She left the room and Mary Harper said, “Sit down and bring me news of the outside world.”

Never good at starting a conversation when all I wanted to do was sleep, I said, “Autumn is settling in. Before we know it, it'll be Christmas season.” Not brilliant, but at least I sounded coherent.

“Do you work for the Duchess of Hereford like Amelia does?”

“Yes. I'm her secretary. Hers and the Princess Kira, who's visiting from Russia to meet her intended, the Duke of Sussex.” Well, she wanted news. I might as well give her the long version since I'd be waiting a few minutes for Miss Whitten.

“You get to see all sorts of important people.”

“I do. Do you get to watch Andrew often?”

“I have lately, with Agatha being so ill.”

“Are you family?”

“I have no family. Just a small income and a need to live somewhere.
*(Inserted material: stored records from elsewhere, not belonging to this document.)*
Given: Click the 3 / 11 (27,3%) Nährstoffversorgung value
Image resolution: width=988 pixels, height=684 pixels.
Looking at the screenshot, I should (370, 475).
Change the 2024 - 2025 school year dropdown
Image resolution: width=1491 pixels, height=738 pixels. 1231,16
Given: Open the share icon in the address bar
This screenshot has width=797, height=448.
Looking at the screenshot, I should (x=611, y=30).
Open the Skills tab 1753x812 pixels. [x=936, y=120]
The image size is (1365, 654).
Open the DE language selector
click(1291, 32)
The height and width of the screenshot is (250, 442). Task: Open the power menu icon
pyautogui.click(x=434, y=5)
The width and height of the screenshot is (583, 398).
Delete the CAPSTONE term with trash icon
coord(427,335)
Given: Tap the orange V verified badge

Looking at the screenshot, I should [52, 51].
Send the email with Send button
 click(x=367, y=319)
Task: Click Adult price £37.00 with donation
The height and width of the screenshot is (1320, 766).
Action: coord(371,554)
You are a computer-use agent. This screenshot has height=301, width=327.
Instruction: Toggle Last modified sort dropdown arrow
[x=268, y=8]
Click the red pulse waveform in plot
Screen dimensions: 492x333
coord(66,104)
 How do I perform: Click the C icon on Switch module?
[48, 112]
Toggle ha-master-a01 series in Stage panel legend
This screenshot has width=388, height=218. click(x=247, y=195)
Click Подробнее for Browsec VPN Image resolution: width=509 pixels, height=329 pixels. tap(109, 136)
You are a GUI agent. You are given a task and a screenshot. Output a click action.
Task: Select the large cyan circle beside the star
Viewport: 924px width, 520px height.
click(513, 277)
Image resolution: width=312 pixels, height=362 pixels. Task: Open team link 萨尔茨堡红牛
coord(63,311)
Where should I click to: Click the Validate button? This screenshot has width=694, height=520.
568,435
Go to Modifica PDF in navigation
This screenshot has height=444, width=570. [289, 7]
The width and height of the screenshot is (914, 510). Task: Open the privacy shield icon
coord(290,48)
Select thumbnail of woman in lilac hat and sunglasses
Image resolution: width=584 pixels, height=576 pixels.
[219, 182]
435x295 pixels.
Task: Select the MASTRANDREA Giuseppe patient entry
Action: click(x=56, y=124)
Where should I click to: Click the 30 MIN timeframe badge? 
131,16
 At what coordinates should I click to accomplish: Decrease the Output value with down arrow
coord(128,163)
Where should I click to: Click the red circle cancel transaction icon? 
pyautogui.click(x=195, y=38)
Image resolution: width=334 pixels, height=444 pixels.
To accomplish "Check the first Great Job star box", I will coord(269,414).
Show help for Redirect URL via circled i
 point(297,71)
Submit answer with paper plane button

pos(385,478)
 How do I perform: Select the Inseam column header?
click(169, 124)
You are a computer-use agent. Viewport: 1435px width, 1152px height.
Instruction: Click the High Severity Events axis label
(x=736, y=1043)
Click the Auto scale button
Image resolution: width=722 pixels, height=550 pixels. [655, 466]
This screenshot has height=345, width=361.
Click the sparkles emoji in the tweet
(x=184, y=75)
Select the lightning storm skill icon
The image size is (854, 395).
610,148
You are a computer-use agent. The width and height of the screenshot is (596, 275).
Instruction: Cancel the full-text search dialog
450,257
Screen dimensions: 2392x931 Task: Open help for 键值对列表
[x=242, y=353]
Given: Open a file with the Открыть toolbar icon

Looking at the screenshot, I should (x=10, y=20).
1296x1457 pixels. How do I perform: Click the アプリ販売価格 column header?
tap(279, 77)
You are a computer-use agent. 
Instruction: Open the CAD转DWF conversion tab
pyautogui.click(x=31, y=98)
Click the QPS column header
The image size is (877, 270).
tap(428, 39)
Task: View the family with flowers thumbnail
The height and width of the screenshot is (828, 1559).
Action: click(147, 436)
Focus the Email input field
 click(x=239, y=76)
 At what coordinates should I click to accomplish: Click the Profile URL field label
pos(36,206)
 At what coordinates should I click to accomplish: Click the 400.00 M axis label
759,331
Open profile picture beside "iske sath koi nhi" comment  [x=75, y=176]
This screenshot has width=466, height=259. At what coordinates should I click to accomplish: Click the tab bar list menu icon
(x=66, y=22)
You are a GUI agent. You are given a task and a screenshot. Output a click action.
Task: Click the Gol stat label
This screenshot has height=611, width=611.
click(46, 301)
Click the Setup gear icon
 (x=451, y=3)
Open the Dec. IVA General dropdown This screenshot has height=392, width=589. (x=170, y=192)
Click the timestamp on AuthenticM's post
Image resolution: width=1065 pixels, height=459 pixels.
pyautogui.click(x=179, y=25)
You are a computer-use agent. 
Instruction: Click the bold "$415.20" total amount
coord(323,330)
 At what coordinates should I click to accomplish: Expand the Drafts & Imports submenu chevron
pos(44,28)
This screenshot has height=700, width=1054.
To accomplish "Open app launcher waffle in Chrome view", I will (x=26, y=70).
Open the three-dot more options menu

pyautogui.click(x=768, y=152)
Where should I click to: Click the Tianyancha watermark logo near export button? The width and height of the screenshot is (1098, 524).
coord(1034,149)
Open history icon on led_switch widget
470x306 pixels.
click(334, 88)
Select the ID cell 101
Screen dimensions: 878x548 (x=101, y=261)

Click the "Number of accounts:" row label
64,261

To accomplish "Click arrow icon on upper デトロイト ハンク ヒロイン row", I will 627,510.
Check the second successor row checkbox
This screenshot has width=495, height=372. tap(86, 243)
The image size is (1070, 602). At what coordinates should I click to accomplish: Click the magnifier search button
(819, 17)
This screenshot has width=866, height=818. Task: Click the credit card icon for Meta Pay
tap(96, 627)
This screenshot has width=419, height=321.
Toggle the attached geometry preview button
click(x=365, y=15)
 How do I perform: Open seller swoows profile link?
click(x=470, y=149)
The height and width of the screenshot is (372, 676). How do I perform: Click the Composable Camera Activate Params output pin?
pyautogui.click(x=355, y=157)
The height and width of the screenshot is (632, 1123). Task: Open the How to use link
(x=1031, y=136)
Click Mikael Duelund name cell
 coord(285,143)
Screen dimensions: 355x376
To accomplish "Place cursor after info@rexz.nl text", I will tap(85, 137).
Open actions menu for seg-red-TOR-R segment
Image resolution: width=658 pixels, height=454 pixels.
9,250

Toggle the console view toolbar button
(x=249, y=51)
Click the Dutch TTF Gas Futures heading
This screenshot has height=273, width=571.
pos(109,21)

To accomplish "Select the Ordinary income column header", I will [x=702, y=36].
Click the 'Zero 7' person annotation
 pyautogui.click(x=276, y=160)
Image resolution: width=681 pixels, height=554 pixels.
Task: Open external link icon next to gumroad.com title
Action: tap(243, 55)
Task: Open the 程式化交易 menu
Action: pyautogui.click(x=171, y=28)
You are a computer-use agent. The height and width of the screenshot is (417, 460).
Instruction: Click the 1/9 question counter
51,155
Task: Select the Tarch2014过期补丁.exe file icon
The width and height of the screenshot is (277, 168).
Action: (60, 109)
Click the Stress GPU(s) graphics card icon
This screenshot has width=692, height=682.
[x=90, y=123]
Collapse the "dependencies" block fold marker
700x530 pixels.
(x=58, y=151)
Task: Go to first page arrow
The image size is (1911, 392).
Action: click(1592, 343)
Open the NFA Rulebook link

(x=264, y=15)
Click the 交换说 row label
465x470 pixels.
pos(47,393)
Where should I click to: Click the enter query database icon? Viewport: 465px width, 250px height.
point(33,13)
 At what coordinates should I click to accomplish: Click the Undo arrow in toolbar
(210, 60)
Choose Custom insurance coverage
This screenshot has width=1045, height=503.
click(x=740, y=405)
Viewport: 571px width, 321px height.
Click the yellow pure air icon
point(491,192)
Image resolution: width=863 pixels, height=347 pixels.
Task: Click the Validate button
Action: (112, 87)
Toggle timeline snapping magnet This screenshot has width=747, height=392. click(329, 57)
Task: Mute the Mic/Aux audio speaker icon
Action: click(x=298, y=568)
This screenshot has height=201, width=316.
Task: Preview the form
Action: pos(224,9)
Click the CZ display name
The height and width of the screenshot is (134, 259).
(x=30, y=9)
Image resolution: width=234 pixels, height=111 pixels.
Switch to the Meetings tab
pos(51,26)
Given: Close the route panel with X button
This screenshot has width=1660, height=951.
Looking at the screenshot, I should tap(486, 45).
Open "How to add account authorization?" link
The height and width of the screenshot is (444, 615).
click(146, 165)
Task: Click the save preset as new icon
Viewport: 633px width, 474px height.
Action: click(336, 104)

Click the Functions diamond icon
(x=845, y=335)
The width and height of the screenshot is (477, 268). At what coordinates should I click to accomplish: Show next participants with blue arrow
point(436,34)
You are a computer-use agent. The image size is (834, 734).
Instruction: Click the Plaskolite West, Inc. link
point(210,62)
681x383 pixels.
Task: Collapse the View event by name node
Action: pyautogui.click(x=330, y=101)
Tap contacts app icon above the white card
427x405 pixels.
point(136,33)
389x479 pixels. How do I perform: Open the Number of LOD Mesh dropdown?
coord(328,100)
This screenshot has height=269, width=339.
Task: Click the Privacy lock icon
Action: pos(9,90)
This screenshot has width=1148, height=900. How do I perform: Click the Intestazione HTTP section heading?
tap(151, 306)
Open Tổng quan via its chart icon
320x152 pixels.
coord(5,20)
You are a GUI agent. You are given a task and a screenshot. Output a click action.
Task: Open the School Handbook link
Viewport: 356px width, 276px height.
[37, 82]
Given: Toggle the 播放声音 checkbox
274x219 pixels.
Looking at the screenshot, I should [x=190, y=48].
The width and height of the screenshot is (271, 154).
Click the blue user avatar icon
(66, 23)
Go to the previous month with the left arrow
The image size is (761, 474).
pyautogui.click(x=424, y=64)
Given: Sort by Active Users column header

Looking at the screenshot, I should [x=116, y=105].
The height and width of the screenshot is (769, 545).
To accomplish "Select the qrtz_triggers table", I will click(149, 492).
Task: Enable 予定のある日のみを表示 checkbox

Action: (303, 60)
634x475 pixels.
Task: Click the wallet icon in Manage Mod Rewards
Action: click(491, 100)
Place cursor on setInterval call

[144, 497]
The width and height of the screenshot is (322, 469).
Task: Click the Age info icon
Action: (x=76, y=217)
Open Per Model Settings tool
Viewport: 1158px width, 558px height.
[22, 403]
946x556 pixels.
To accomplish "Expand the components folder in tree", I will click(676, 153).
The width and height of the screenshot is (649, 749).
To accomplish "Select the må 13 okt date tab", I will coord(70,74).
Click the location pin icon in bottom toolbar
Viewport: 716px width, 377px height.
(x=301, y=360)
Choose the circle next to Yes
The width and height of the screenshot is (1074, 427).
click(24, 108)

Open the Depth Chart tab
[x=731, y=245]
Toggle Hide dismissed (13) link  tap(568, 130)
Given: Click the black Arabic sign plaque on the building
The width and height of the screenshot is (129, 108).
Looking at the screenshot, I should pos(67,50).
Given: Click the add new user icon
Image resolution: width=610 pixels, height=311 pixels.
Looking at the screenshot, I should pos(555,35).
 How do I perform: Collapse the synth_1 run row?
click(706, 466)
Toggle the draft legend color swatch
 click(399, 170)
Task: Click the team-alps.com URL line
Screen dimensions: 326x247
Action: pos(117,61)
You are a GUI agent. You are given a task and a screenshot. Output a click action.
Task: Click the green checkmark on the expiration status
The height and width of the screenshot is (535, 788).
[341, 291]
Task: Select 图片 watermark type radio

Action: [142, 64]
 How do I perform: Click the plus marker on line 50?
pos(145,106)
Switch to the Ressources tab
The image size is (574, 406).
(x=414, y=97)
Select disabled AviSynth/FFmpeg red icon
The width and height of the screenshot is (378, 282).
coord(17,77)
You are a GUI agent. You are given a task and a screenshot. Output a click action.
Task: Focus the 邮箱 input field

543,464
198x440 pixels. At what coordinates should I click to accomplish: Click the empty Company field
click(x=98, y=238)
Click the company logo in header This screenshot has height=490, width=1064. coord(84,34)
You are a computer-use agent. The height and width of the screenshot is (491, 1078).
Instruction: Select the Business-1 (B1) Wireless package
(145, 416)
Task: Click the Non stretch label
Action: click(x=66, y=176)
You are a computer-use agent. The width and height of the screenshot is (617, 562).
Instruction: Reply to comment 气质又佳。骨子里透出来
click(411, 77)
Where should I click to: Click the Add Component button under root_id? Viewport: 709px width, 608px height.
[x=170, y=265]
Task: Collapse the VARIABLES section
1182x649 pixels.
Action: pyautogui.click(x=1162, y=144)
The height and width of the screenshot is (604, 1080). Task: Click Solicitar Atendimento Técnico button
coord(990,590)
They've welcomed me in, and we've found we suit each other quite well.”

“Are you the only boarder?”

“No. There's Miss Dawson, a clerk in a shop. She'll be here in time for dinner.”

I glanced around. “Has the house been in the Whitten family for a long time?”

“I believe Amelia grew up here.”

Andrew came over and showed me one of his tin soldiers before running back to continue his game. It made no sense to me, but I'd not spent much time with children. It appeared to make perfect sense to Andrew.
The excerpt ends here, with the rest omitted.